## [What to work on]
Whether an entry is long or short, retype it exactly.

## [Source records]

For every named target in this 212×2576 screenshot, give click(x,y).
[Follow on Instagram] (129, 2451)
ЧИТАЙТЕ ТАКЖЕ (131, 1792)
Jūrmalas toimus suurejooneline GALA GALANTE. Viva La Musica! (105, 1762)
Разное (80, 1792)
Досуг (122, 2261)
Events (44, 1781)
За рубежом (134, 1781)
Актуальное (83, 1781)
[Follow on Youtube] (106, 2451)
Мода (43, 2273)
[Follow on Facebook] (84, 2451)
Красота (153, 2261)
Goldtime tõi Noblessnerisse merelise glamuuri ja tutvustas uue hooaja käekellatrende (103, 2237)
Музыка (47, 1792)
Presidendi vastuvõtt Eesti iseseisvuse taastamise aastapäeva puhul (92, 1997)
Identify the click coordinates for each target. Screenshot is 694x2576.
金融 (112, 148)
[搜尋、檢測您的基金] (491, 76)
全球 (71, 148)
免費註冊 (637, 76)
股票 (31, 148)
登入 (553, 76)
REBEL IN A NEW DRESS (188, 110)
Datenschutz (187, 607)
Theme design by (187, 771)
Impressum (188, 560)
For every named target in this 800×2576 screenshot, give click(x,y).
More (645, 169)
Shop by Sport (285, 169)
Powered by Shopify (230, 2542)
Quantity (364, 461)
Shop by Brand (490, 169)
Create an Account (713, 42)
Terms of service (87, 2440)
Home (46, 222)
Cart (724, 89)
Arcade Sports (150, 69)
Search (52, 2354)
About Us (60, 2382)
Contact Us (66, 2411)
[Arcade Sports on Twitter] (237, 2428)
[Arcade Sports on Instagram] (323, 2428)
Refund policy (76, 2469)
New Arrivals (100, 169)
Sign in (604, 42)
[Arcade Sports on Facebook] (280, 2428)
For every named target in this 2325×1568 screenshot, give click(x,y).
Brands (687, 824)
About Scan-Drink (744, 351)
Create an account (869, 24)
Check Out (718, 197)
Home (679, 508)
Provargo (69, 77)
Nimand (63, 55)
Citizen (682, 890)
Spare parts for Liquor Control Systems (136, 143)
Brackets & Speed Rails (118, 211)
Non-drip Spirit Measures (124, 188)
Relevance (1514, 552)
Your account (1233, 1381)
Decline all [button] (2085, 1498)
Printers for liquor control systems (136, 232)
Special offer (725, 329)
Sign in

## [Result of this exercise]
For every named target in this 212×2576 screenshot, give click(x,y).
[Follow on Instagram] (129, 2451)
ЧИТАЙТЕ ТАКЖЕ (131, 1792)
Jūrmalas toimus suurejooneline GALA GALANTE. Viva La Musica! (105, 1762)
Разное (80, 1792)
Досуг (122, 2261)
Events (44, 1781)
За рубежом (134, 1781)
Актуальное (83, 1781)
[Follow on Youtube] (106, 2451)
Мода (43, 2273)
[Follow on Facebook] (84, 2451)
Красота (153, 2261)
Goldtime tõi Noblessnerisse merelise glamuuri ja tutvustas uue hooaja käekellatrende (103, 2237)
Музыка (47, 1792)
Presidendi vastuvõtt Eesti iseseisvuse taastamise aastapäeva puhul (92, 1997)
Identify the click coordinates for each target. Screenshot is 694x2576.
金融 (112, 148)
[搜尋、檢測您的基金] (491, 76)
全球 (71, 148)
免費註冊 (637, 76)
股票 (31, 148)
登入 (553, 76)
REBEL IN A NEW DRESS (188, 110)
Datenschutz (187, 607)
Theme design by (187, 771)
Impressum (188, 560)
For every named target in this 800×2576 screenshot, give click(x,y).
More (645, 169)
Shop by Sport (285, 169)
Powered by Shopify (230, 2542)
Quantity (364, 461)
Shop by Brand (490, 169)
Create an Account (713, 42)
Terms of service (87, 2440)
Home (46, 222)
Cart (724, 89)
Arcade Sports (150, 69)
Search (52, 2354)
About Us (60, 2382)
Contact Us (66, 2411)
[Arcade Sports on Twitter] (237, 2428)
[Arcade Sports on Instagram] (323, 2428)
Refund policy (76, 2469)
New Arrivals (100, 169)
Sign in (604, 42)
[Arcade Sports on Facebook] (280, 2428)
For every named target in this 2325×1568 screenshot, give click(x,y).
Brands (687, 824)
About Scan-Drink (744, 351)
Create an account (869, 24)
Check Out (718, 197)
Home (679, 508)
Provargo (69, 77)
Nimand (63, 55)
Citizen (682, 890)
Spare parts for Liquor Control Systems (136, 143)
Brackets & Speed Rails (118, 211)
Non-drip Spirit Measures (124, 188)
Relevance (1514, 552)
Your account (1233, 1381)
Decline all [button] (2085, 1498)
Printers for liquor control systems (136, 232)
Special offer (725, 329)
Sign in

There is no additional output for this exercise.